- Your tasks:
**A)** Do these statements agree with the StackLight configuration text? Answer yes or no for each and quote the deciding words. (i) Alertmanager integration with email is turned on by default. (ii) The Slack channel key can name a user instead of a channel. (iii) In the Alerta check, an empty output means Alerta is enabled.
**B)** According to the StackLight configuration text, what does the key alertmanagerSimpleConfig.slack.api_url define?

- Article:
########################################

For example, to enable notifications to OpsGenie:

alertmanagerSimpleConfig:
  genericReceivers:
  - name: HTTP-opsgenie
    enabled: true # optional
    opsgenie_configs:
    - api_url: "https://example.app.eu.opsgenie.com/"
      api_key: "secret-key"
      send_resolved: true

Notifications to email

Key

Description

Example values

alertmanagerSimpleConfig.email.enabled (bool)

Enables or disables Alertmanager integration with email. Set to false by default.

true or false

alertmanagerSimpleConfig.email (map)

Defines the notification parameters for Alertmanager integration with email. For details, see Prometheus Alertmanager documentation: Email configuration.

email:
  enabled: false
  send_resolved: true
  to: "to@test.com"
  from: "from@test.com"
  smarthost: smtp.gmail.com:587
  auth_username: "from@test.com"
  auth_password: password
  auth_identity: "from@test.com"
  require_tls: true

alertmanagerSimpleConfig.email.route (map)

Defines the route for Alertmanager integration with email. For details, see Prometheus Alertmanager documentation: Route.

route:
  match: {}
  match_re: {}
  routes: []

Notifications to Slack

Key

Description

Example values

alertmanagerSimpleConfig.slack.enabled (bool)

Enables or disables Alertmanager integration with Slack. For details, see Prometheus Alertmanager documentation: Slack configuration. Set to false by default.

true or false

alertmanagerSimpleConfig.slack.api_url (string)

Defines the Slack webhook URL.

http://localhost:8888

alertmanagerSimpleConfig.slack.channel (string)

Defines the Slack channel or user to send notifications to.

monitoring

alertmanagerSimpleConfig.slack.route (map)

Defines the notifications route for Alertmanager integration with Slack. For details, see Prometheus Alertmanager documentation: Route.

route:
  match: {}
  match_re: {}
  routes: []

Notifications routing

Key

Description

Example values

alertmanagerSimpleConfig.genericRoutes (slice)

Template for notifications route configuration. For details, see Prometheus Alertmanager documentation: Route.

genericRoutes:
- receiver: HTTP-opsgenie
  enabled: true # optional
  match_re:
    severity: major|critical
  continue: true

Verify StackLight after configuration

This section describes how to verify StackLight after configuring its parameters as described in Configure StackLight and StackLight configuration parameters. Perform the verification procedure described for a particular modified StackLight key.

To verify StackLight after configuration:

Key

Verification procedure

alerta.enabled

Verify that Alerta is present in the list of StackLight resources. An empty output indicates that Alerta is disabled.

########################################

- Supplied material:
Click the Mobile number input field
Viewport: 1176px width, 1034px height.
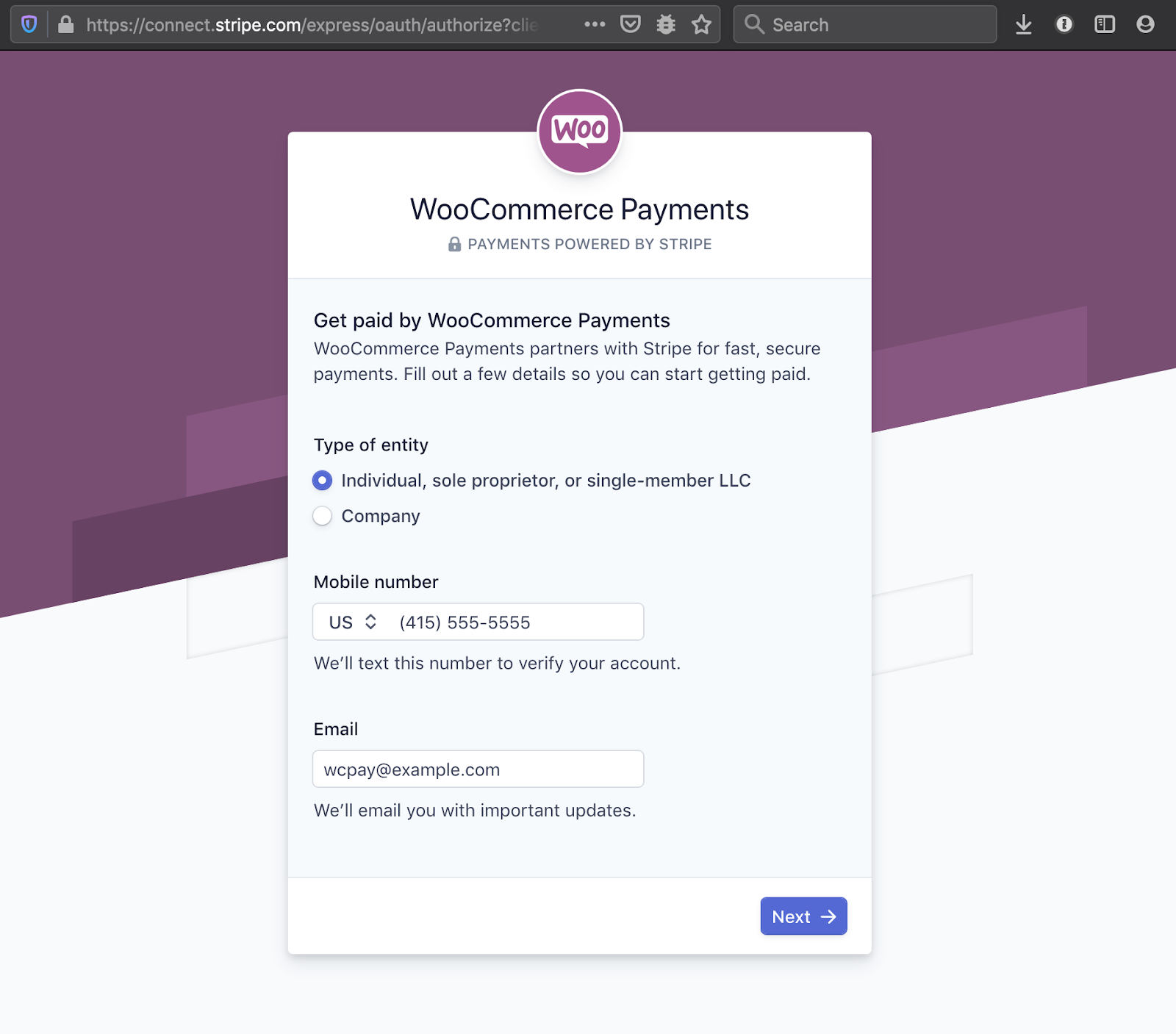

########################################

- Solution set:
**A)**
(i) No: "Set to false by default."
(ii) Yes: "Defines the Slack channel or user to send notifications to."
(iii) No: "An empty output indicates that Alerta is disabled."

**B)** The Slack webhook URL.